(Records from a data source)
##########
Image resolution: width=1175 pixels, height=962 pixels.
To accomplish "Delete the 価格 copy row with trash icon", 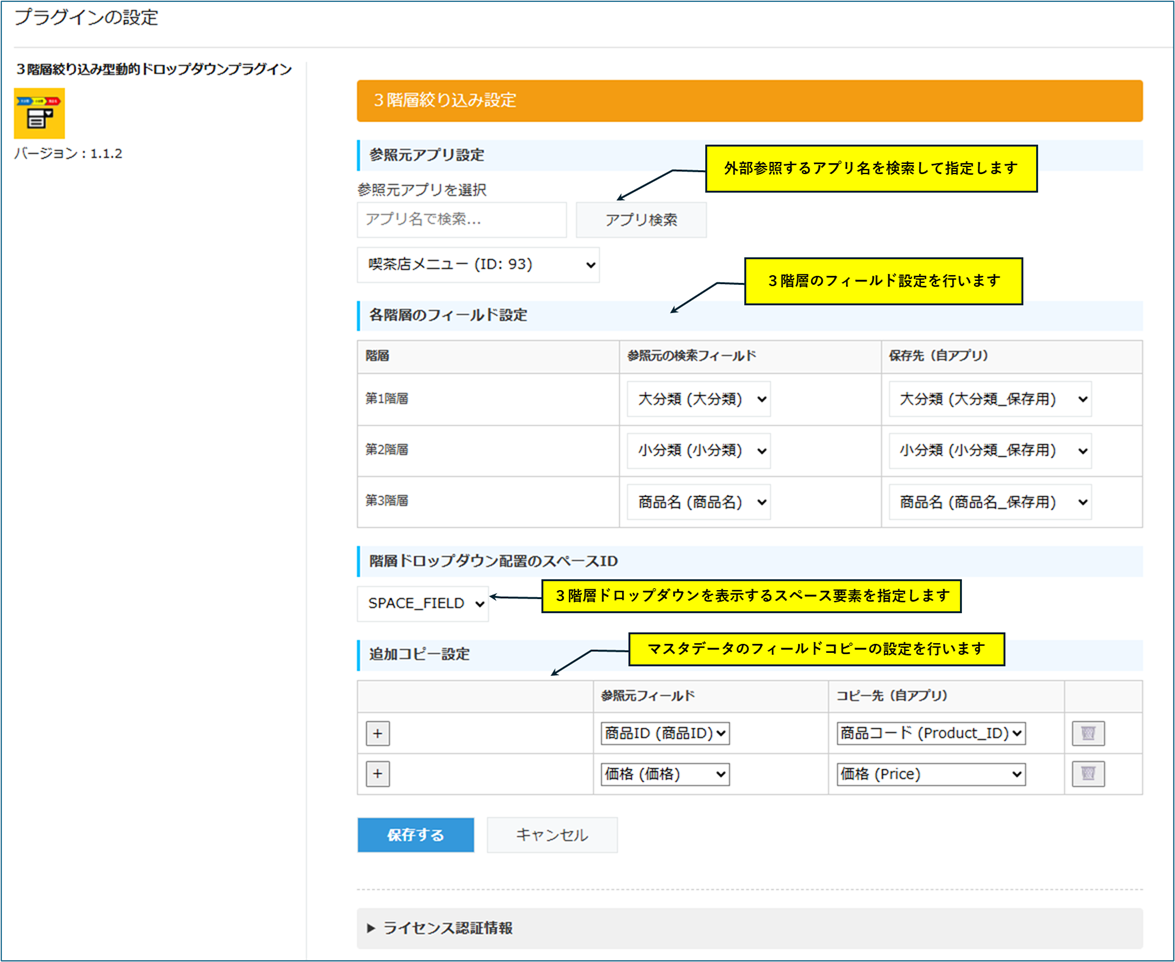I will click(1088, 774).
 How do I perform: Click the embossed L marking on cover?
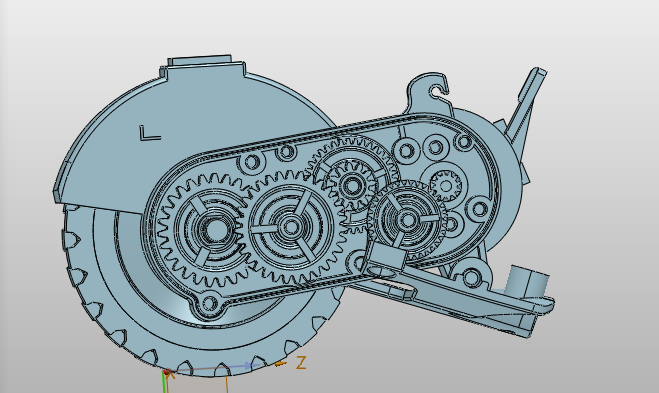[x=150, y=133]
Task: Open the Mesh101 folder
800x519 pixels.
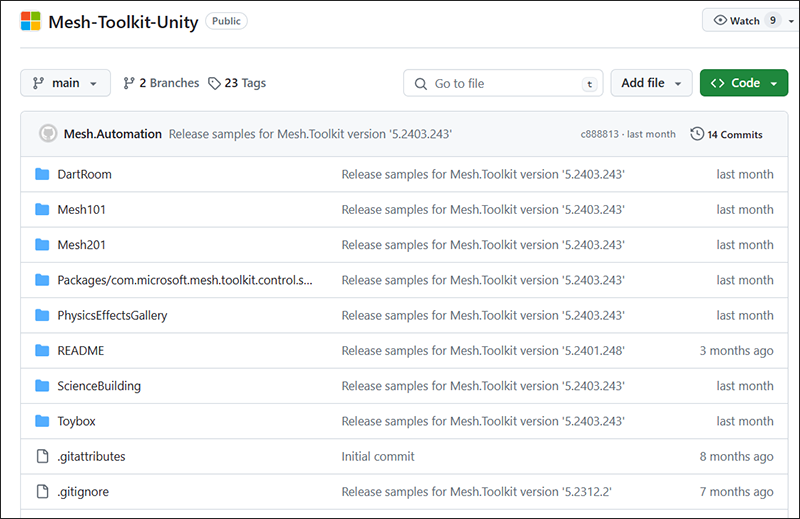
##########
* [To do] From the entries above, pull out each line that includes "pixels".

* [Response for this exercise]
Image resolution: width=1175 pixels, height=962 pixels.
800x519 pixels.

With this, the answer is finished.